Andy Borowitz wrote for “Square Pegs” and “The Facts of Life” before writing the pilot for “The Fresh Prince of Bel-Air.” His Borowitz Report comedy website was acquired by the New Yorker in 2012, and he now performs on the radio, doing comedy tours and writing books. He talked about the creation of “Fresh Prince” — and he says it’s a myth that the show was nearly canceled after its fourth season, only to be revived due to fan support.
The show was a very easy sell. Quincy Jones and Benny Medina brought Will into NBC. Will had never acted before, but the NBC executives thought he had star quality.
I was in an overall deal at NBC, and Brandon Tartikoff, the chairman of NBC at the time, approached me about writing the pilot. I remember him asking me, “Have you heard of Fresh Prince?” I told him that I had heard of Prince. Until I met Will, my knowledge of hip-hop was pretty much limited to the Beastie Boys and Run-DMC’s version of “Walk This Way.” By the end of the first season of “Fresh Prince,” I had worked with every early ’90s rapper from Queen Latifah to Heavy D.
I met Will for the first time at Quincy’s house. A lot of executives were milling about, schmoozing with each other, and Will kind of drifted away, sat down at Quincy’s piano, and, largely unnoticed, played a few bars of Beethoven. I thought, “Hmm, we’ve got to find a way to use that.” It became the last shot of the pilot.
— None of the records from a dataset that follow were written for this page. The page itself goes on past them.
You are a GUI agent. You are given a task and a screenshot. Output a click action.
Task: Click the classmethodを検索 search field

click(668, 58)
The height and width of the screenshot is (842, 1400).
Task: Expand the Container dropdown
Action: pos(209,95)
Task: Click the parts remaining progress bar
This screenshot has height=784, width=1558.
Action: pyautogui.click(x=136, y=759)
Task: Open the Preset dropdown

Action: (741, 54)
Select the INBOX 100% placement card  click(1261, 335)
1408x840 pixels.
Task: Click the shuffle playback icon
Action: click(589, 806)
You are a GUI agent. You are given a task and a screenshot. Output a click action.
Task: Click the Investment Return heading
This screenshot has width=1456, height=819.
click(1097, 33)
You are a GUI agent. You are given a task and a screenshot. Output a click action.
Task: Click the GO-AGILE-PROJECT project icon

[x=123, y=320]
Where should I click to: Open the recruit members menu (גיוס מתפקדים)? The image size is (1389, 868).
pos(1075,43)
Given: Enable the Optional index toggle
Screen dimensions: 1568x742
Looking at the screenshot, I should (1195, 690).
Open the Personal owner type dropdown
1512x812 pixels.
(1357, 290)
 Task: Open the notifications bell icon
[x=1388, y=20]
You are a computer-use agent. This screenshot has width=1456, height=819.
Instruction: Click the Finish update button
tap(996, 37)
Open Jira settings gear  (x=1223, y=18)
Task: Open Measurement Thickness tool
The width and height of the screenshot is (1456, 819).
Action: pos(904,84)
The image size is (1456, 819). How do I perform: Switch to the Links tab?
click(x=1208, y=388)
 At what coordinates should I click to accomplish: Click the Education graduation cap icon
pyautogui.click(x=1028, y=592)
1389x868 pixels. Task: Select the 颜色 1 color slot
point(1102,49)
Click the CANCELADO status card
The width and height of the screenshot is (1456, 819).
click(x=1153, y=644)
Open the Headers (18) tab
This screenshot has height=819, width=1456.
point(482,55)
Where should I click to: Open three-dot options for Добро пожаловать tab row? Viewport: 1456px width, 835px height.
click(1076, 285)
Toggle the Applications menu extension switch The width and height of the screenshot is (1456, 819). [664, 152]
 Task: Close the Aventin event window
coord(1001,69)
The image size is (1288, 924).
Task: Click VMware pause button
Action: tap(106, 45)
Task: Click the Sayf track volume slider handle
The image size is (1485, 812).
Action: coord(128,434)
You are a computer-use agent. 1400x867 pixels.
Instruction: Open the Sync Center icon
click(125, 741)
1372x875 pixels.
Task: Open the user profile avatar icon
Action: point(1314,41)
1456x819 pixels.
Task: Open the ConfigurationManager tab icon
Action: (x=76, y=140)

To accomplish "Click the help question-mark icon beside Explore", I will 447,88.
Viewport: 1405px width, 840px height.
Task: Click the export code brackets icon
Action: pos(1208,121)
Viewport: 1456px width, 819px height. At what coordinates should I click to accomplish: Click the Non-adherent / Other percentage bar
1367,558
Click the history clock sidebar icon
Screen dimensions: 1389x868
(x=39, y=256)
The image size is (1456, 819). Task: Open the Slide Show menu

Quincy’s own Bel-Air born-and-raised kids served as partial inspiration for Will’s wealthy cousins on the show. I remember Quincy quoting one of his daughters’ phone messages from camp: “Dad, the water here sucks — please FedEx Evian.” From stories like that, the character of Hilary was born. (Trivia for Fresh Prince superfans: the character of Carlton was named after my college friend Carlton Cuse.)
Hands down, the most iconic thing about “Fresh Prince” is the theme song, which Will and Jazzy Jeff threw together pretty much overnight. But everything about that pilot happened fast: It was written and taped in about three weeks, start to finish, and somehow it worked. It was just an explosion of really good luck.
When something is successful for 25 years, it defies explanation, so I run the risk of sounding like an idiot in trying to explain it. For example, for a while, “Fresh Prince” was the most popular show in Spain. I wish I could take credit for infusing the show with subliminal Spanish appeal, but I cannot.
The only partial explanation I can give for the show’s enduring appeal is that Will and the rest of the cast are just hugely charismatic and watchable performers. They’re people you want to spend time with.
Staying up late in a rewrite room eating takeout food was cool in my 20s and 30s, but after awhile, I had had enough of that. I have some great memories from my TV days, but I vastly prefer my life now. I work on my own schedule, at home and at 5 o’clock, I start cooking dinner for my family. That’s happiness.